Dear CGE Members and Community,
Reflecting on 25 years of CGE
We are celebrating CGE’s 25th anniversary this year at our annual Fall Barbeque. To understand the importance of this milestone, we’re writing with a reminder about our union’s history, which coincides with and informs some of the same issues we’re organizing around today.
In the 1990s, graduate student employees at OSU wanted health coverage (as most people do) and began organizing to get health benefits. At the time, OSU told these grad workers that health care was an impossible demand. After OSU refused their appeals for health benefits, grads took the step of formally uniting as a labor union, and CGE was established in 1999. OSU now officially had to bargain with CGE over their first contract, which was settled in 2001.

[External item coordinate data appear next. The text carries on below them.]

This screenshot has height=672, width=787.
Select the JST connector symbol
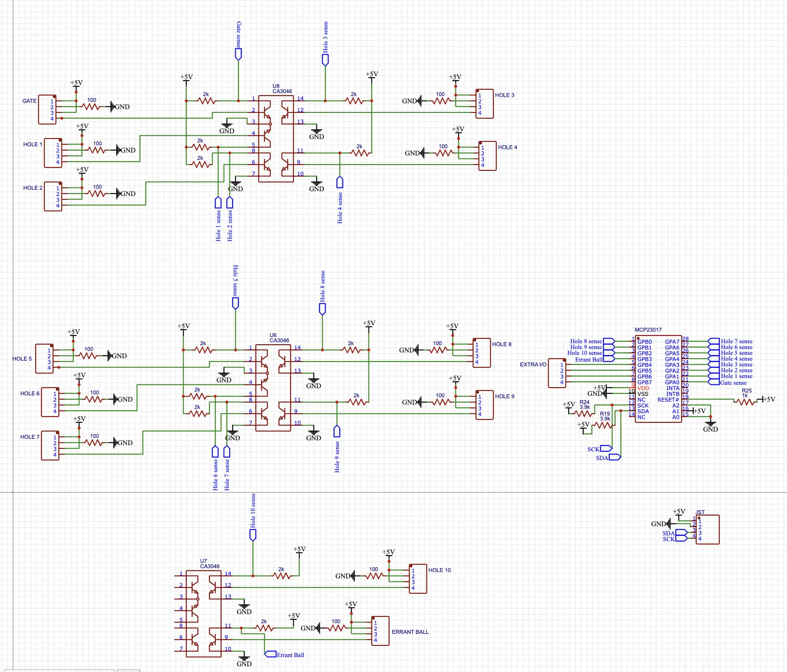click(x=707, y=530)
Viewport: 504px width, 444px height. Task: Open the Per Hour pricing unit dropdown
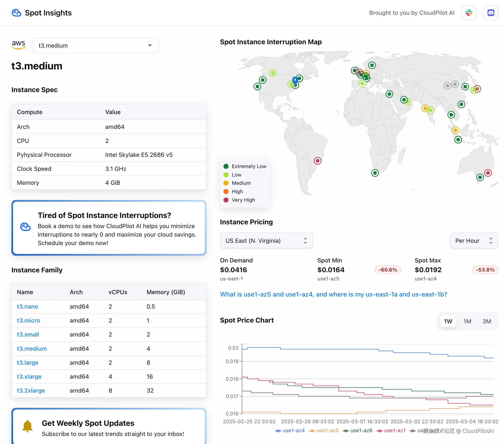click(473, 241)
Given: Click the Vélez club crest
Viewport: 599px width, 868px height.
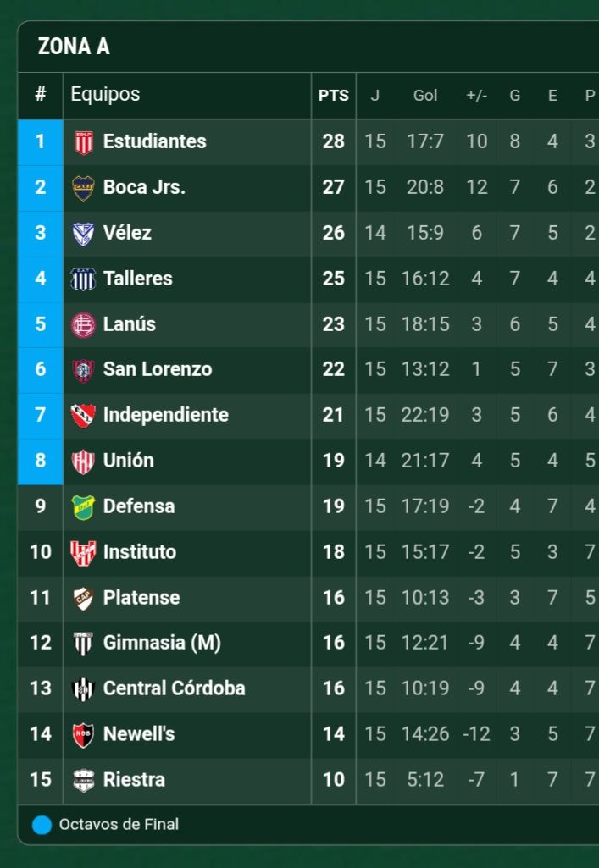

We didn’t win health coverage in that first contract, but we did get $110-per-worker-per-term to put towards health coverage. It took until 2004 to get health coverage in the contract, with OSU covering 75% of the plan. Over subsequent contracts our benefits increased: 85%, summer coverage, coverage for dependents, to the current 90% coverage. That kind of incremental, sometimes non-linear process is typical of contract changes over time, since employers put up a strong fight against new protections, and sometimes claw back gains unions have made during past negotiations.
The fight over health insurance wasn’t the whole story: in the first contract, we had guarantees about minimum salary, hours, safety protections, benefits, or a process for grieving wrongful actions of the employer. All of that has been achieved over the past 25 years due to hard work of CGE members past and present.

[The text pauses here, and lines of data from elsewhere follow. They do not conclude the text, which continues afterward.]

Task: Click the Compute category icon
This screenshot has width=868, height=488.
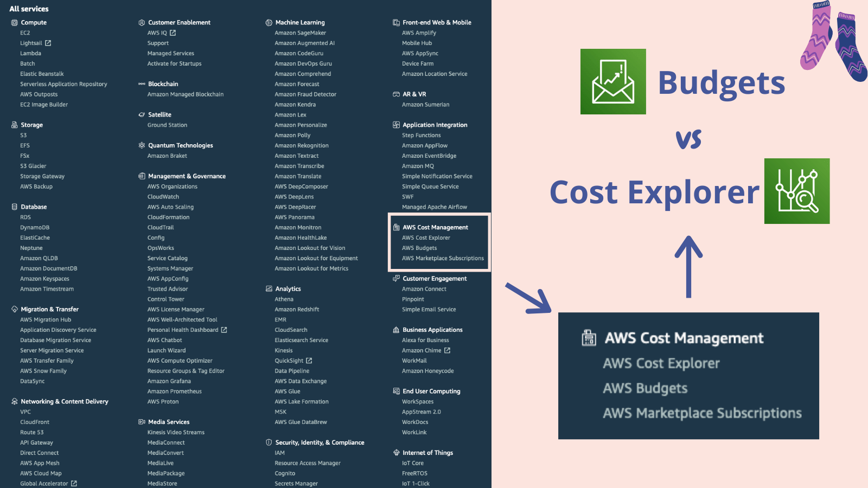Action: pos(14,22)
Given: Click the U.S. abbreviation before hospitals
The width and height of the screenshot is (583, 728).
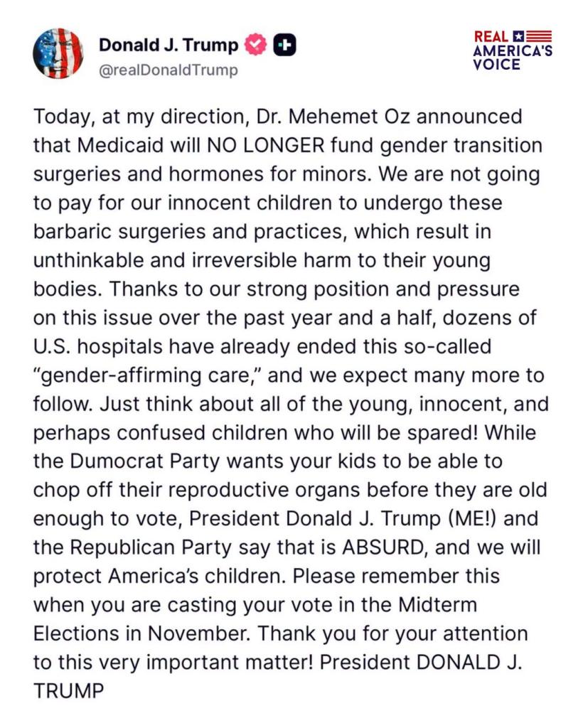Looking at the screenshot, I should 52,346.
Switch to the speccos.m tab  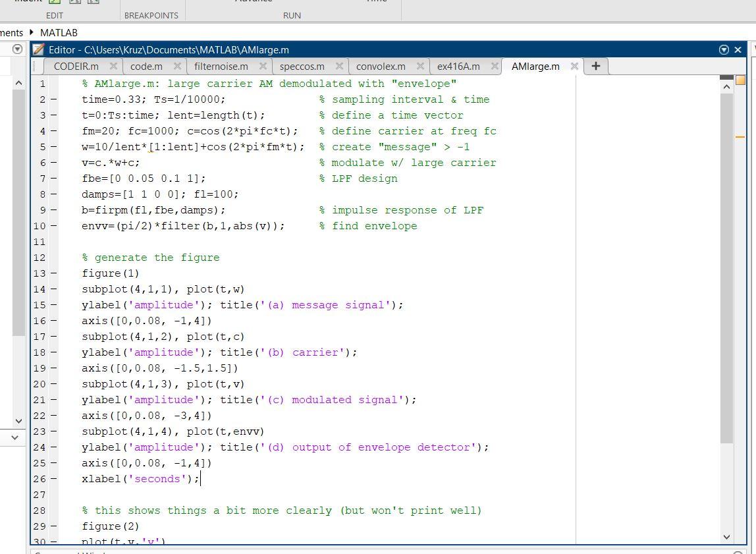click(301, 66)
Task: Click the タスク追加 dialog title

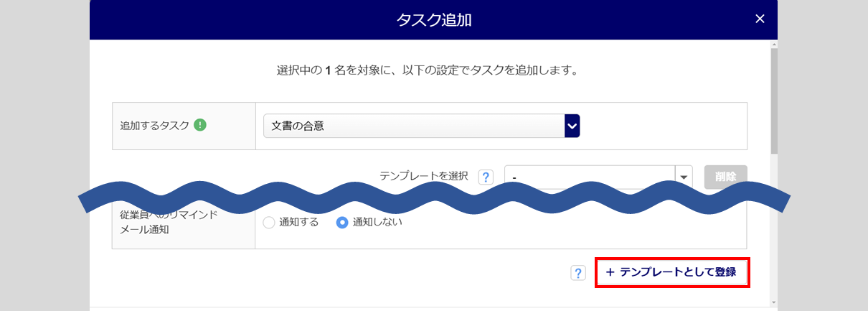Action: click(433, 20)
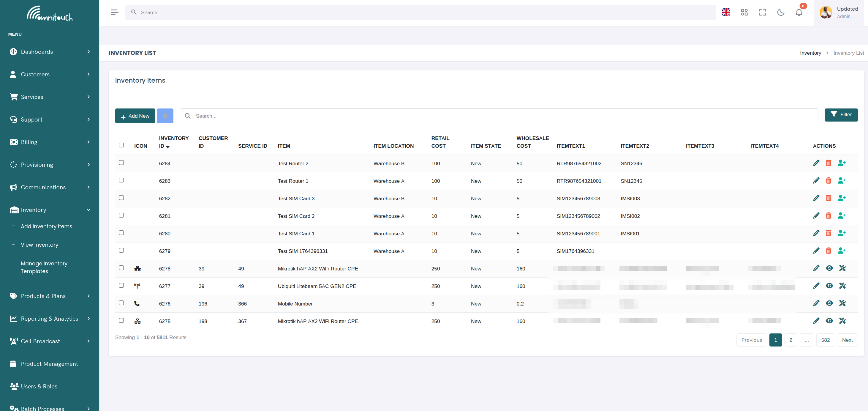This screenshot has width=868, height=411.
Task: Open the Filter panel
Action: point(841,115)
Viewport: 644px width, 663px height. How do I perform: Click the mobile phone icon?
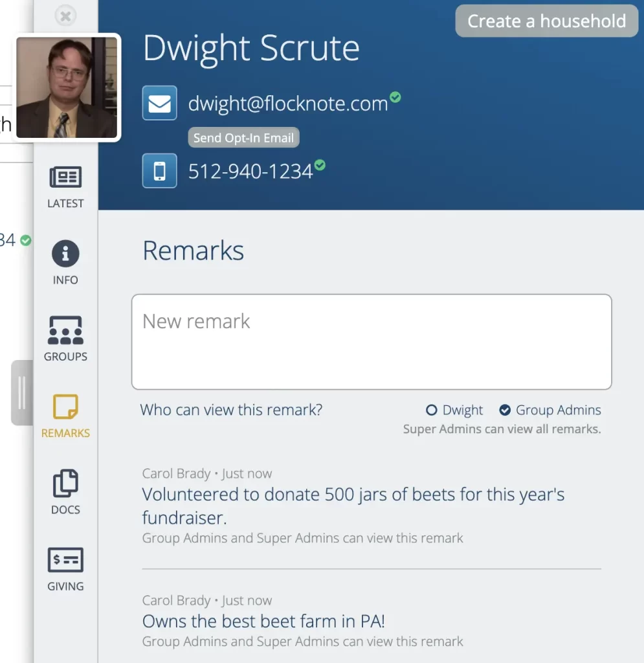coord(159,170)
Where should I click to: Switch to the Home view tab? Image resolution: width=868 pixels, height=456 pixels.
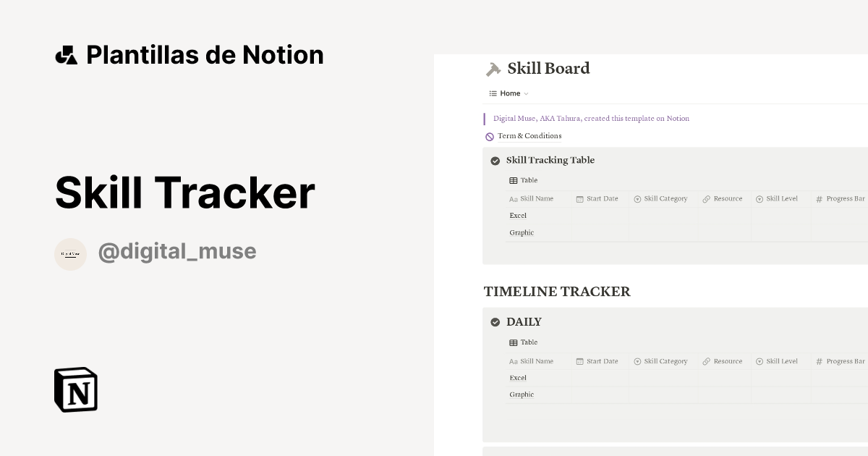tap(511, 93)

Contract negotiations aren’t the only way we can make change at our workplace. As those of us who were around last year know from experience, another tool we have for change is withholding our labor. Going on strike was an unprecedented and challenging moment in CGE’s history. It was difficult for everyone involved, but—paired with the hard work of the bargaining team—won us the ability to bargain regularly and a double-digit raise to the minimum salary, among other wins.

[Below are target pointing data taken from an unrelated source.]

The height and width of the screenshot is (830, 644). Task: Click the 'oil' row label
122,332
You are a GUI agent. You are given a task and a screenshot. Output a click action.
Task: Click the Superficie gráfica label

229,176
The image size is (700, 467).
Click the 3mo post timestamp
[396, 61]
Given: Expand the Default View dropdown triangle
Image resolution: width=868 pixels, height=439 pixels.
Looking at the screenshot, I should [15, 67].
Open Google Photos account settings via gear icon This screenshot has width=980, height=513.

This anniversary coincides with a time of uncertainty about our health coverage, the very issue that catalyzed CGE’s formation in the first place. This is why it’s so important to continue to model the ethos that CGE formed under 25 years ago: grads united for a better workplace. Whatever happens with the new insurance plan, it’s vital that we make decisions together by continuing to organize for justice. Right now, we are still assessing how wide and deep the impact of this change is. But regardless of what happens in the coming months, we will work together to ensure grads get the care we deserve.